Hacker News new | ask | show | jobs
by ranman 3494 days ago
If you don't click through to read about this: you can write an FPGA image in verilog/VHDL and upload it... and then run it. To me that seems like magic.

HDK here: https://github.com/aws/aws-fpga

(I work for AWS)

13 comments

This is so awesome, I can't even. I wrote arachne-pnr [0] to learn about FPGAs to get ready for this day. Just signed up, can't way to play with these!

I hope the growing popularity of FPGAs for general-purpose computing will help push the vendors to open up bitstreams and invest in open-source design tools.

[0] https://github.com/cseed/arachne-pnr

Wow Clifford is that you ? I hope this, exciting as it may be, won't make you leave open fpga efforts for the dark side (saw your talk last Fosdem, was very exciting)
Cotton is the author of arachne-pnr. Clifford is the author of Yosys and IceStorm, which are all separate projects. Not the same person.

FWIW, Clifford has recently started reversing the bits of the modern Xilinx FPGA series. So, stay tuned for a Xilinx IceStorm-equivalent sometime down the road (a few years, probably...)

No, Clifford is cliffordvienna on HN. He wrote Yosys (and amazing piece of software) and did the iCE40 reverse engineering (amazing work). I wrote the place and router, arachne-pnr.
And kudos for that.
I'm very curious if/how you have managed to make the developer experience sane and enjoyable. I've experience with a FPGA cluster of ~800 FPGAs and it definitely does not get used to its full potential because of the tooling around it.
Is that repo going to be made public? It looks to be private right now.
Yup, sorry -- working on fixing that now. Check back in a bit.
Still not fixed. I'all reply here when it is. Might be a few days because of reinvent stuff.
Thanks for the update. Been chasing that link all morning :-)
If you guys are curious about these announcements I'll be recapping them and going into more detail on twitch.tv/aws at 12:30 pacific
Huh? Isn't Twitch just for gaming content?
What others have said is true, and also note that Amazon bought Twitch 2 years ago, so I'm sure Amazon can run their own product announcements through Twitch if they want :)

EDIT: updated when amazon bought twitch, woops

Nope. Twitch is excellent for all kinds of live content.
https://www.twitch.tv/p/rules-of-conduct

"All content that is neither gaming-related nor permitted under the rules for Twitch Creative Conduct is prohibited from broadcast."

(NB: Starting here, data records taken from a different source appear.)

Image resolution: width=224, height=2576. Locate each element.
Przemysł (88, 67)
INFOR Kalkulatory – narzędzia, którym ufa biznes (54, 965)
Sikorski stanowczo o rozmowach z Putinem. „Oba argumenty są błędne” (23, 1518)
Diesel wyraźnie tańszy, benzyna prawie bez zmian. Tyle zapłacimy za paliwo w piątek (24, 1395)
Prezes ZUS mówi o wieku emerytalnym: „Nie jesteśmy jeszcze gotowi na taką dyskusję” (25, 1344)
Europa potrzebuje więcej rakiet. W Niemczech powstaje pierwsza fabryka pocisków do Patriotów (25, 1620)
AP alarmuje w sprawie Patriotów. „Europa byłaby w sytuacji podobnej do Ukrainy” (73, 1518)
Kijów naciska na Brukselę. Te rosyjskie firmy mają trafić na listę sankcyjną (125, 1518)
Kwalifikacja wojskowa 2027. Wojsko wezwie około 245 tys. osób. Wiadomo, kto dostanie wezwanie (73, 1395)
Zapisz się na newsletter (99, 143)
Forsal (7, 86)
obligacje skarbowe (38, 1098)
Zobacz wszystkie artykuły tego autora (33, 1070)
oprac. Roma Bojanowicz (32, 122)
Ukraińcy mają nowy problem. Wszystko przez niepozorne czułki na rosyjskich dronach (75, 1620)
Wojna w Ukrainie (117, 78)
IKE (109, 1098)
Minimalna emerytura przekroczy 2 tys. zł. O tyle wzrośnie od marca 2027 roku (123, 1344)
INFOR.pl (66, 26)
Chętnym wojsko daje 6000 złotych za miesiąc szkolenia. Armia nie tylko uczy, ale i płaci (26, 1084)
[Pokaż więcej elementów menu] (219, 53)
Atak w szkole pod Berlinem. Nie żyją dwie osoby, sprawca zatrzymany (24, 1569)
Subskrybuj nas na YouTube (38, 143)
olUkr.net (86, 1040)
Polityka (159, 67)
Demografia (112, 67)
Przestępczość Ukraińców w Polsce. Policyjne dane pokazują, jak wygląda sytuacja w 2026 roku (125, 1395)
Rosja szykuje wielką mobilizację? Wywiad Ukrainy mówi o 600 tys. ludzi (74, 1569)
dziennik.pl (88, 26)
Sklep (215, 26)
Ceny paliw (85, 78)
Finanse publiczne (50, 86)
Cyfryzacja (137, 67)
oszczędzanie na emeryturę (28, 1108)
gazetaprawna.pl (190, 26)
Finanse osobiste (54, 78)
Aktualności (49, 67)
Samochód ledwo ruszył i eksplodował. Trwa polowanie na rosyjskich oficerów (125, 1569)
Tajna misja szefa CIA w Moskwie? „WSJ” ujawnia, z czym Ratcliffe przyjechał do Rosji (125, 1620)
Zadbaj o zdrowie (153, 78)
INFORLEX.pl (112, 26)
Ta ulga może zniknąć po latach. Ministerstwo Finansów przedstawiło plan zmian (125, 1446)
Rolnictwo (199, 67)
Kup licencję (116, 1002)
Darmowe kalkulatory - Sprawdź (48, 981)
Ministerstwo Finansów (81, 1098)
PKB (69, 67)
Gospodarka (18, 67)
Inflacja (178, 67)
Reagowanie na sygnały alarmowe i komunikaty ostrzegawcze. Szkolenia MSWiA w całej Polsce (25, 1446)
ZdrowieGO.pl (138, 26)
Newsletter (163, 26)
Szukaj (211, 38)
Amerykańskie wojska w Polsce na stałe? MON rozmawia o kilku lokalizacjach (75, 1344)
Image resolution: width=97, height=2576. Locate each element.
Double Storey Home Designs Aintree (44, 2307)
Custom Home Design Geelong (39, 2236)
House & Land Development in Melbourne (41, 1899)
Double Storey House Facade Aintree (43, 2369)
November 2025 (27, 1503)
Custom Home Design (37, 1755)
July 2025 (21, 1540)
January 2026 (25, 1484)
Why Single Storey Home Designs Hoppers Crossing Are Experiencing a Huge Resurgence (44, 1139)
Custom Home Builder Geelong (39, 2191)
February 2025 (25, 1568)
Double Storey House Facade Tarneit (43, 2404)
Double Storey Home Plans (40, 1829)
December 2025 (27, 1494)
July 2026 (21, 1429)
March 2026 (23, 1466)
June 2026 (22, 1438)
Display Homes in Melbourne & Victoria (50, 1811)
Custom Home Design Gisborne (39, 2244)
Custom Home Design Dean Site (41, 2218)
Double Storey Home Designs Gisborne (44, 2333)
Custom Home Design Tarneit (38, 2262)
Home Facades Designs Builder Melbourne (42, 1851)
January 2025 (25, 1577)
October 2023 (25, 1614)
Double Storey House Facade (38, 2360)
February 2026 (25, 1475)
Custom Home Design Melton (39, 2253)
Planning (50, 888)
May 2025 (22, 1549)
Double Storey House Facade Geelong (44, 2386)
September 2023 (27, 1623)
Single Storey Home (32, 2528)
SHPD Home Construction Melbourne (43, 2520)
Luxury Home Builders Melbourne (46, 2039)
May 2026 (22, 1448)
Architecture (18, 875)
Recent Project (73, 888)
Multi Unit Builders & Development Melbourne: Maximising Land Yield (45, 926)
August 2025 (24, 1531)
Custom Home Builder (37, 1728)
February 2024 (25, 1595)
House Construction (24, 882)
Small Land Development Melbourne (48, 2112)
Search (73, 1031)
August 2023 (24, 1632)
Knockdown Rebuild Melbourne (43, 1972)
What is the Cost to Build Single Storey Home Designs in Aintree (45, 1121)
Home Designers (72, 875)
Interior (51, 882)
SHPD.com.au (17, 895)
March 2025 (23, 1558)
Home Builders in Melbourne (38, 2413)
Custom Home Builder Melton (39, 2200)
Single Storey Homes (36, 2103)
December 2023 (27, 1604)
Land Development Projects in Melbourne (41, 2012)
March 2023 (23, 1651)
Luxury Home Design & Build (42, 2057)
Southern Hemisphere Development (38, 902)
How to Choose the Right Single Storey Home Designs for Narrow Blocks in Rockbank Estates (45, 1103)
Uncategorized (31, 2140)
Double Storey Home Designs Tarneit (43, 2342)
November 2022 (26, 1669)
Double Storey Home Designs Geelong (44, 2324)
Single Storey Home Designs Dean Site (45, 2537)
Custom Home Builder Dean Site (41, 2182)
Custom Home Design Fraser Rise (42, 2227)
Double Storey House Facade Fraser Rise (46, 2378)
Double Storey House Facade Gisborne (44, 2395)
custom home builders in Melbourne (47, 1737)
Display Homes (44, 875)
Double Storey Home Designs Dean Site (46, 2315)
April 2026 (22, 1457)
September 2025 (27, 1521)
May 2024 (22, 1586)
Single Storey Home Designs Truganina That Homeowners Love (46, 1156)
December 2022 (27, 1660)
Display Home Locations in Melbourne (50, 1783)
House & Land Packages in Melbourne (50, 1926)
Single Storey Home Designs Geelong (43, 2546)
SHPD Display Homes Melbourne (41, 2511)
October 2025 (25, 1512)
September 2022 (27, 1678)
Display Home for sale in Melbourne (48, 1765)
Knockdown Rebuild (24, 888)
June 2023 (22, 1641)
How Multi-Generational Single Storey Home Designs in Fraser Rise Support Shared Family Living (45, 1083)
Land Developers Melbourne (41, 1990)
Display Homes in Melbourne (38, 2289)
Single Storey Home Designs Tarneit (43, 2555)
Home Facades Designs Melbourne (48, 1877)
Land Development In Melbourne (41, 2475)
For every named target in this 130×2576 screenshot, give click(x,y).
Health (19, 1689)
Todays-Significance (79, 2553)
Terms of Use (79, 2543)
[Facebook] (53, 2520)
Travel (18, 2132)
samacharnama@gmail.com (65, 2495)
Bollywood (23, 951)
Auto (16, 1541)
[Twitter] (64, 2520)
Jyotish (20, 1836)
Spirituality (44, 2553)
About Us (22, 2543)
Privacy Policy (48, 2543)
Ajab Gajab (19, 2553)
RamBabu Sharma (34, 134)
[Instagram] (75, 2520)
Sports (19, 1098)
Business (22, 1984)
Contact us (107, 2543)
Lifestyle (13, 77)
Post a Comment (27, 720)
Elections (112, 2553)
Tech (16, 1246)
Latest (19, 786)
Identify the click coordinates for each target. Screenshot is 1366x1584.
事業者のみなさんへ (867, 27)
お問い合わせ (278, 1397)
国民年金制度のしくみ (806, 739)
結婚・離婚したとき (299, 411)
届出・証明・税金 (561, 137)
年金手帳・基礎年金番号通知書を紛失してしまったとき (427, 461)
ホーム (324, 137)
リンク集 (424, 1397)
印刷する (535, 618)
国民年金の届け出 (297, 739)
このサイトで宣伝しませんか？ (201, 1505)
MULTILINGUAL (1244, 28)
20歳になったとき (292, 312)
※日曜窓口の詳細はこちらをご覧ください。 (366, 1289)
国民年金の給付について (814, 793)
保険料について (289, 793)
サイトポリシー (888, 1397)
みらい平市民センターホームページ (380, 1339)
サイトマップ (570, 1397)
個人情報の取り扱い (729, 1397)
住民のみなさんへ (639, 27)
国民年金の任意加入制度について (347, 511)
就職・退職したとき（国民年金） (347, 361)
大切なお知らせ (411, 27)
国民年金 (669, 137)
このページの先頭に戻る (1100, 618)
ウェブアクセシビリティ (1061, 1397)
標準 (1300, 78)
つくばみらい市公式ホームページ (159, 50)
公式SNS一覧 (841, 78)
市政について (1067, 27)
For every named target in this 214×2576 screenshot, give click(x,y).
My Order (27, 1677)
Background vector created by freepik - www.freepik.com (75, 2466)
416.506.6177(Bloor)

I've seen many people programming on Twitch https://www.twitch.tv/directory/game/Creative/programming

While its mainly Game dev or game dev related its not limited to game dev stuff. From their FAQ https://help.twitch.tv/customer/portal/articles/2176641

  Examples of what you can broadcast on Twitch Creative:
  ...
  Programming and coding  
  Software and game development  
  Web development
EDIT: It seems that re:invent is being streamed on twitch anyway.
This is a product announcement, though
Amazon might just let Amazon talking about their products slide ;)
I'm guessing it is covered under the Twitch Creative Conduct, since there is an entire Creative category now that is getting more popular which involves people painting, cosplay, digital art, etc.
What's the cost?
So it's tied to the PCIe bus - how do you interact with your FPGA once you programmed it - are there general drivers you can use, or do you also have to create a linux driver to talk to your FPGA ?
Xilinx provide software drivers and IP for PCIe DMA and memory mapped interfaces. These are fairly easy to integrate (probably not the best for latency though - I've developed my own but I require a specific use case - low latency but don't care about bandwidth).
I'm not sure what you mean by the "magic" part here, can you please clarify?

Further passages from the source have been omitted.